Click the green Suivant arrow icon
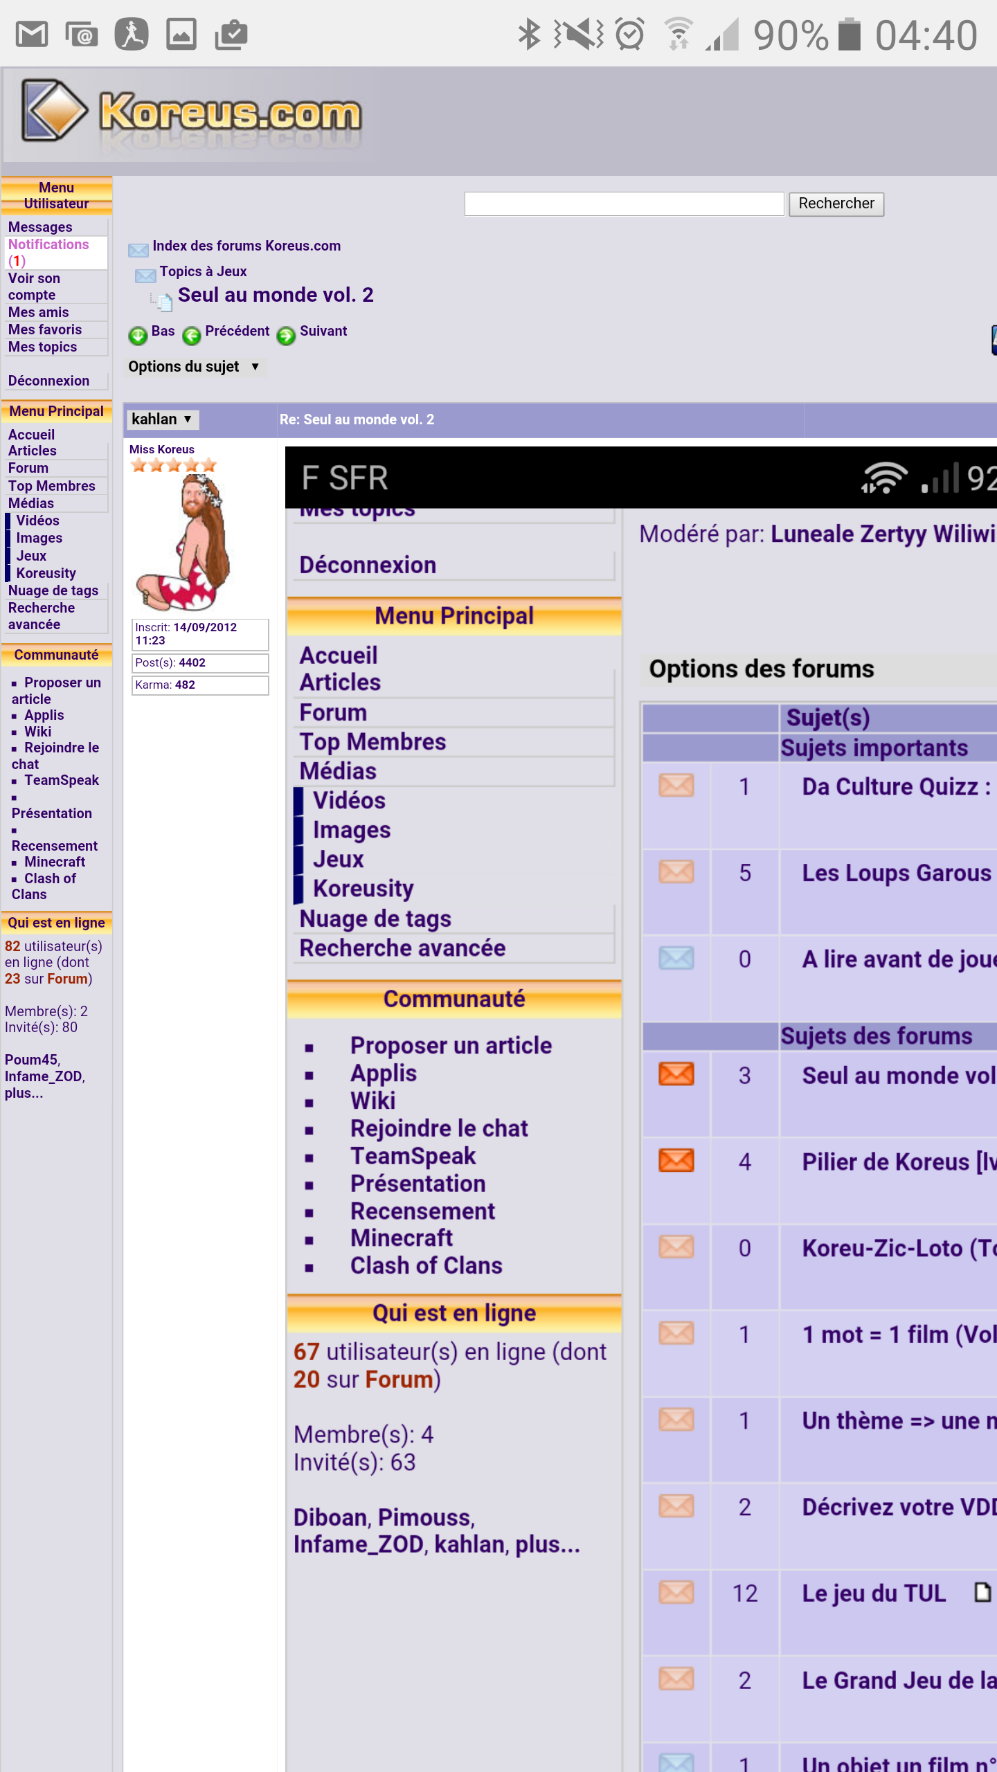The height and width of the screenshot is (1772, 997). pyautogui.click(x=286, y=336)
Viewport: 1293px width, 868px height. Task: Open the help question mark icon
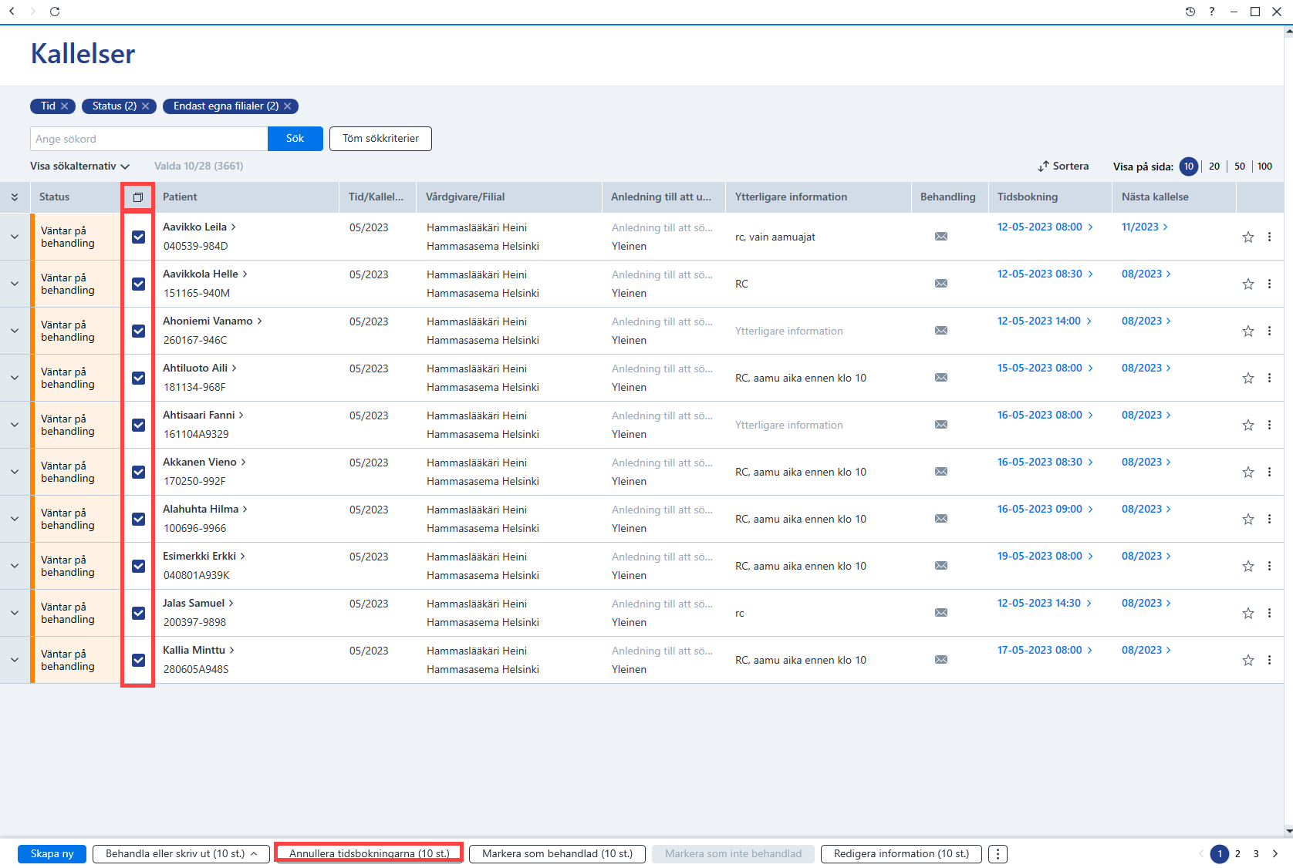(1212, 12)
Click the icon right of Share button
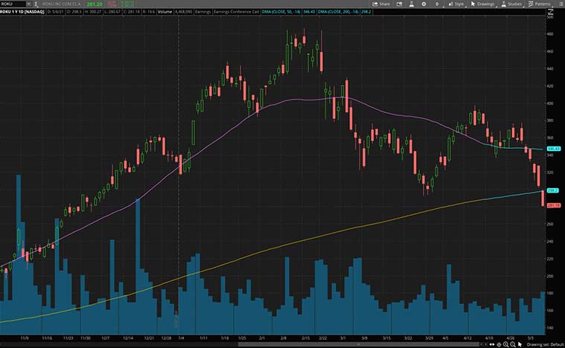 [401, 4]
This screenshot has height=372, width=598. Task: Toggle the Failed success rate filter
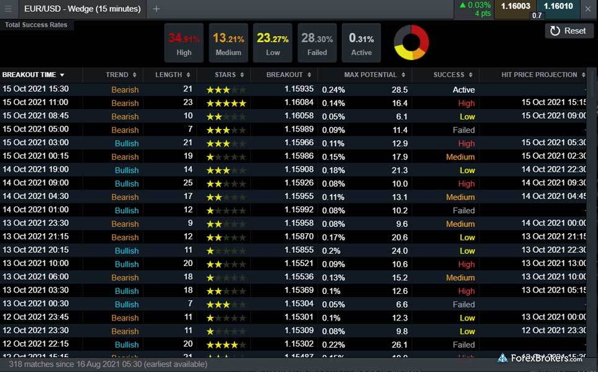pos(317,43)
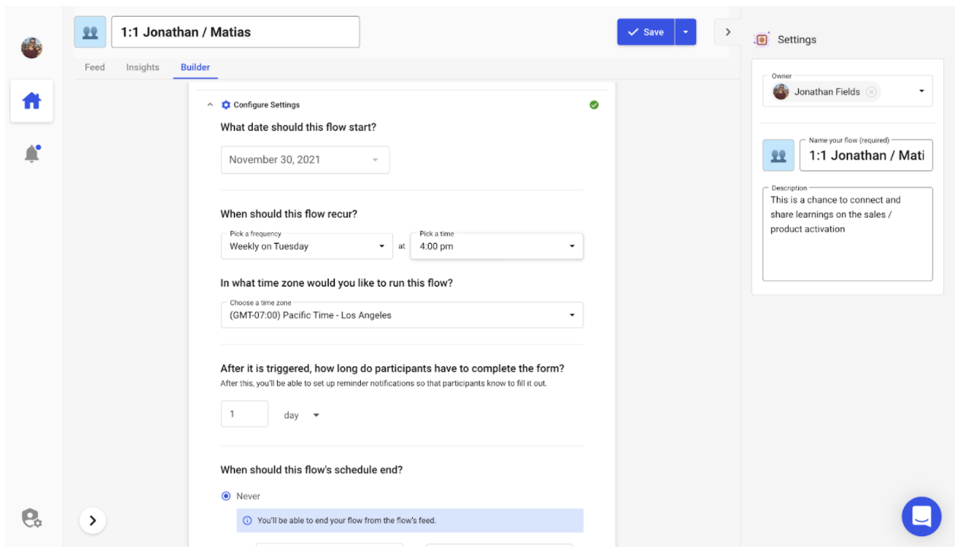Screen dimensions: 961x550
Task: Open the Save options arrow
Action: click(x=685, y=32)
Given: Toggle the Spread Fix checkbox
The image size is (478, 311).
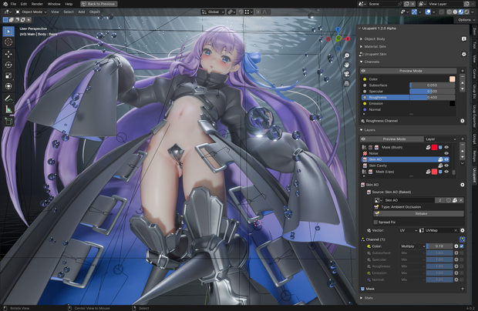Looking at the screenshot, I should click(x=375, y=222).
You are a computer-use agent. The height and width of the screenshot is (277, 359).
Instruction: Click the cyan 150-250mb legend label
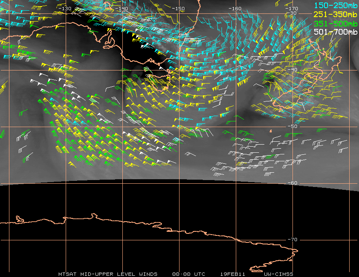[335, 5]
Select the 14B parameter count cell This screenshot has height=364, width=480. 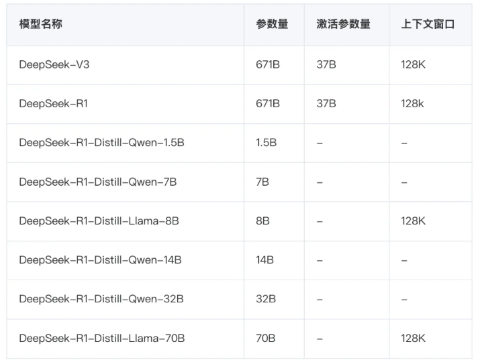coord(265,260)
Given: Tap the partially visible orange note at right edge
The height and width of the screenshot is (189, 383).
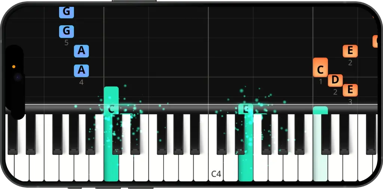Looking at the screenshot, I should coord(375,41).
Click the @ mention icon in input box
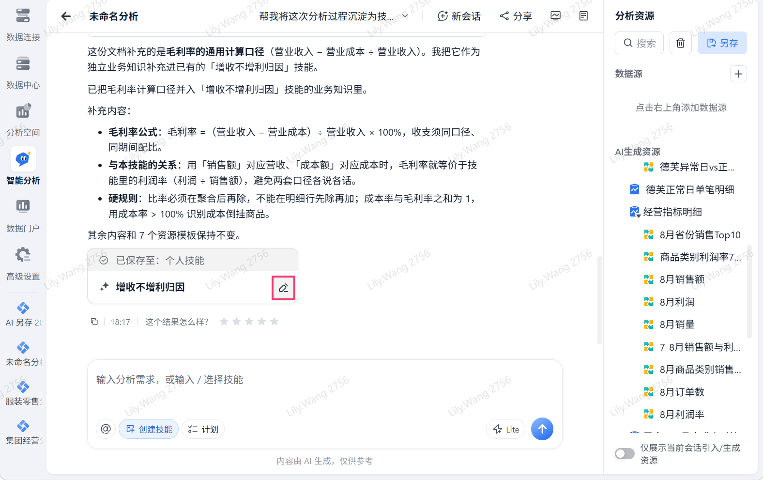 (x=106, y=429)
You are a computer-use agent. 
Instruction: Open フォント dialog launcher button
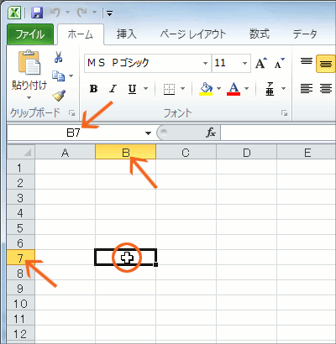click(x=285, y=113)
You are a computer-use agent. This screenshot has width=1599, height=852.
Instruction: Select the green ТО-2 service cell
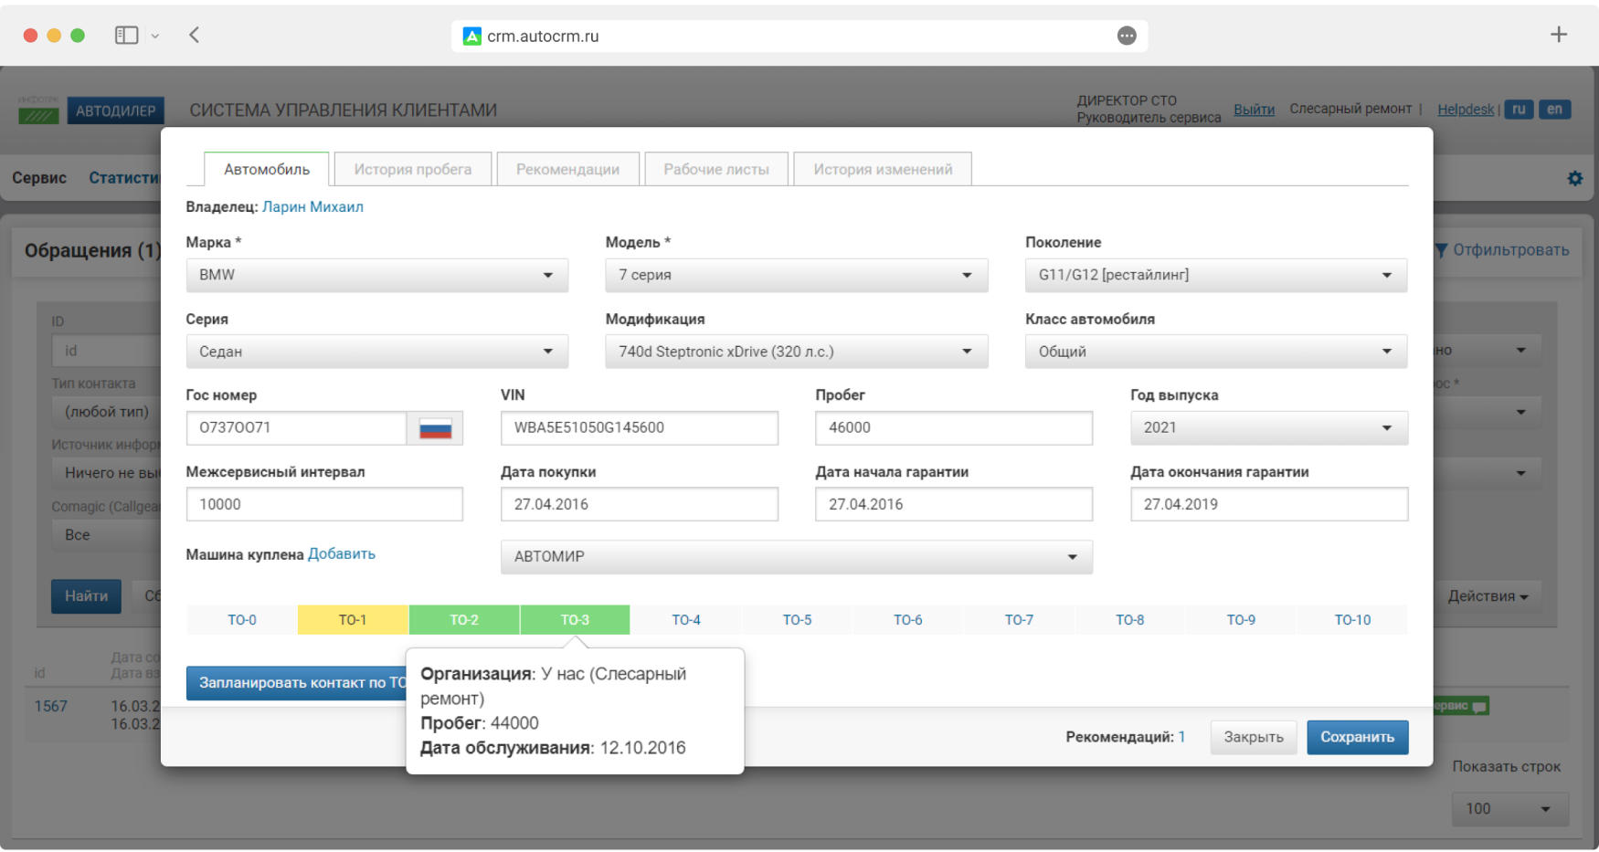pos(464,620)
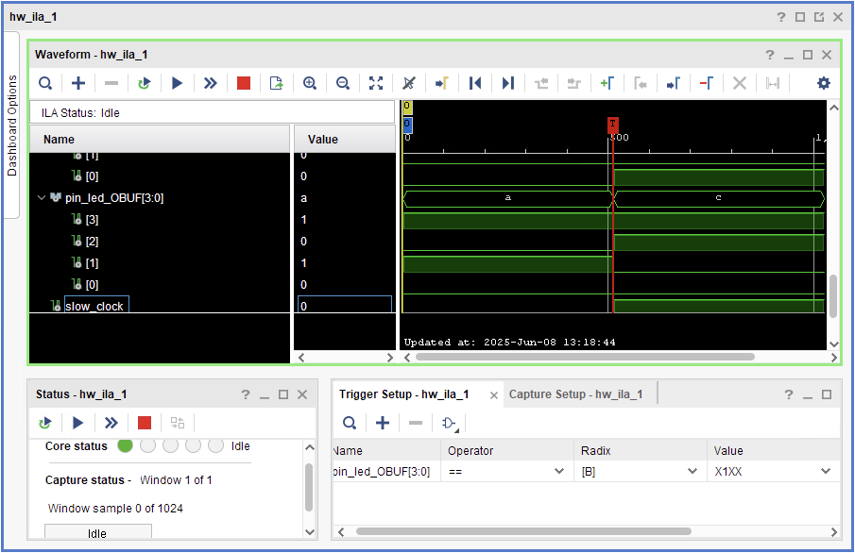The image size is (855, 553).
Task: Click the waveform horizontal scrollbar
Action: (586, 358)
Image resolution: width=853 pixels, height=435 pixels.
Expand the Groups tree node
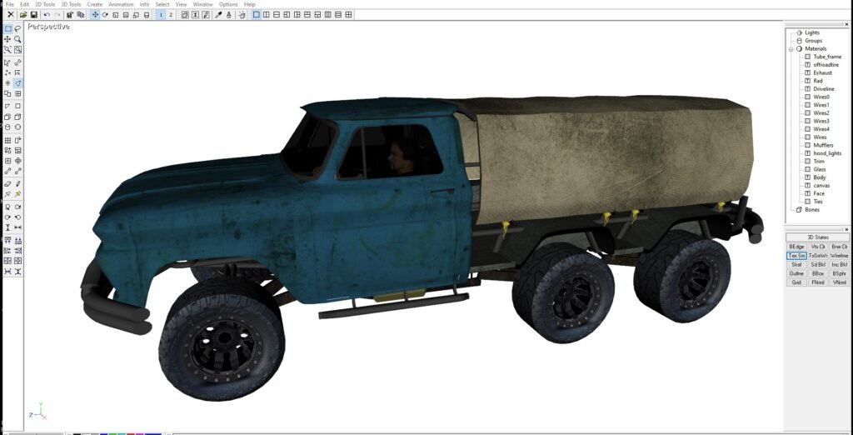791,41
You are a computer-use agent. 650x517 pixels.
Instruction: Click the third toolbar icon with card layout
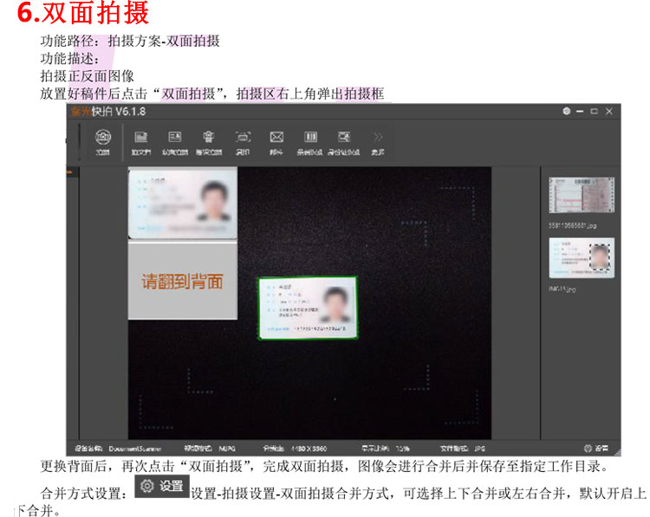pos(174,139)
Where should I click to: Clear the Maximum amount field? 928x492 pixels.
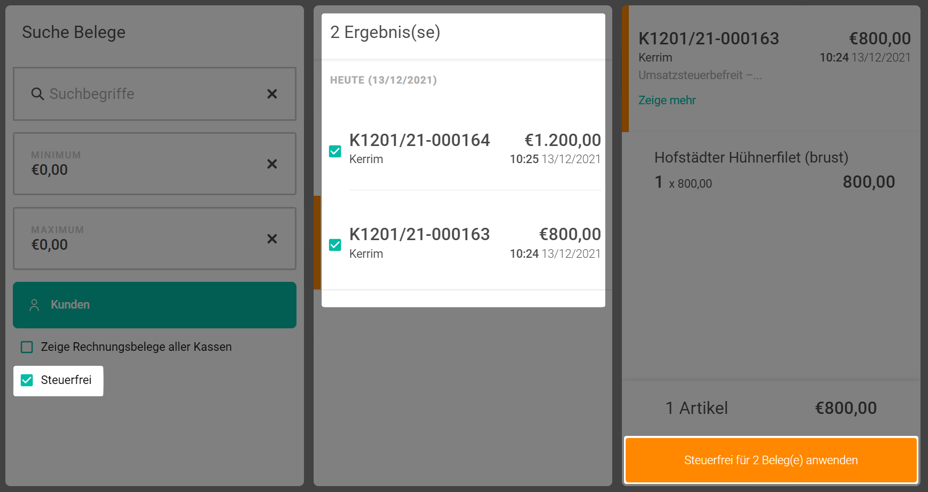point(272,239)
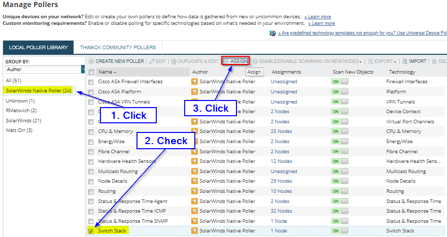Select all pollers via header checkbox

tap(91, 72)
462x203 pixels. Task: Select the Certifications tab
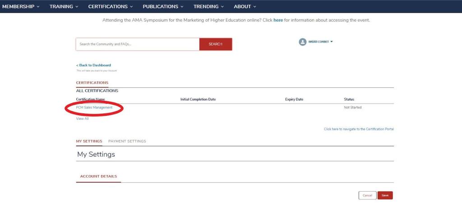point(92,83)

◆ **Goal of the exercise**: What you return must match, line for line, the records from the line containing "Expand the Groups tree node" through their end, with both ends included and no pictures.

◆ **Answer for this exercise**:
Expand the Groups tree node
791,41
You are a computer-use agent. 650x517 pixels.
Instruction: Click the third toolbar icon with card layout
pos(174,139)
Where should I click to: Clear the Maximum amount field? 928x492 pixels.
point(272,239)
Select all pollers via header checkbox

tap(91, 72)
462x203 pixels. Task: Select the Certifications tab
point(92,83)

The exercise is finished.